TellingBone · 22/03/2026 14:02

HugoThatway · 22/03/2026 13:46

Diaeresis (diacritic) - Wikipedia, @TellingBone .
Examples include the given names Chloë and Zoë, which otherwise might be pronounced with a silent e. To discourage a similar mispronunciation, the mark is also used in the surname Brontë.

"The missing diaereses may be as much of a mystery as the diaereses themselves." Brontë sisters finally get their dots as names corrected at Westminster Abbey | Books | The Guardian

Yes but the question was whether there was another word where the vowel is not next to another vowel

Milkwomen · 22/03/2026 14:12

HugoThatway · 22/03/2026 11:04

@Milkwomen , but isn't a diaeresis a diacritic that splits a vowel from another vowel?

Is there a word other than Brontë that has the two dots on a vowel that doesn't have an adjacent vowel?

It's not an umlaut, but I don't think it's really a diaeresis either.

Well, let’s call it a diacritical mark, introduced by a man reinventing his surname to stave off class and ethnic prejudices? That these were still absolutely at play in the Brontës’ is suggested by, among other things, Branwell being burned in effigy with a potato in his hand when he got involved with a crowd heckling Patrick when he spoke at a hustings.

HugoThatway · 22/03/2026 14:30

Sorry, I'd gone back a post or two, I think Brontë's a rogue one.

@Milkwomen , diacritical mark is perfect. Thanks.

DeanElderberry · 22/03/2026 15:08

HugoThatway · 22/03/2026 14:30

Sorry, I'd gone back a post or two, I think Brontë's a rogue one.

@Milkwomen , diacritical mark is perfect. Thanks.

He was trying to render a name correctly spelled Ó Proinntigh. Using a diacritical mark to make it clear it wasn't an English name, while obscuring the fact that is Irish, was understandable in that time and place.

HugoThatway · 22/03/2026 15:26

DeanElderberry · 22/03/2026 15:08

He was trying to render a name correctly spelled Ó Proinntigh. Using a diacritical mark to make it clear it wasn't an English name, while obscuring the fact that is Irish, was understandable in that time and place.

That is documented. The choice of diacritical mark isn't.
Was é in use in English at the time?

Emma8888 · 22/03/2026 15:26

Until now, I’d always assumed the sisters went by A / B / C Bell because of gender. Now I think it’s because of the ridiculous spelling of their last name!

Milkwomen · 22/03/2026 16:19

HugoThatway · 22/03/2026 15:26

That is documented. The choice of diacritical mark isn't.
Was é in use in English at the time?

He seems to have used a macron or tilde at first, and there’s a suggestion in a Brontë Society paper commenting on Juliet Barker’s biography that PB may only have started using the diaresis because of a typo on the title page of his first book.

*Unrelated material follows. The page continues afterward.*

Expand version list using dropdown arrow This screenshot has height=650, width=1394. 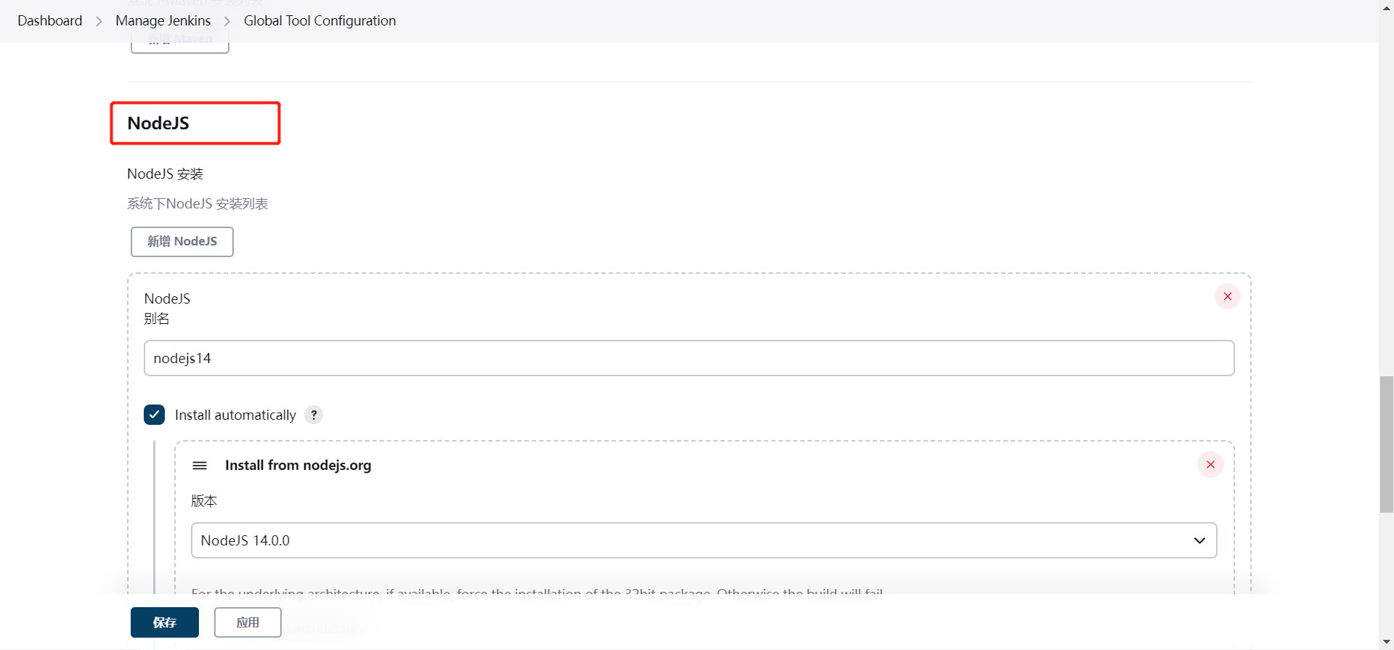tap(1199, 540)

<a class="break-all" href="https://web.archive.org/web/20231130130411/yek.me.uk/bronte.html" rel="nofollow" target="_blank">https://web.archive.org/web/20231130130411/yek.me.uk/bronte.html

Bronte or Brunty

https://web.archive.org/web/20231130130411/http://yek.me.uk/bronte.html

likelysuspect · 22/03/2026 17:23

Shithotlawyer · 22/03/2026 11:29

I reckon saying it like "click" is an eggcorn.

If you don't know it's French you might think it's something to do with a group of people you click with?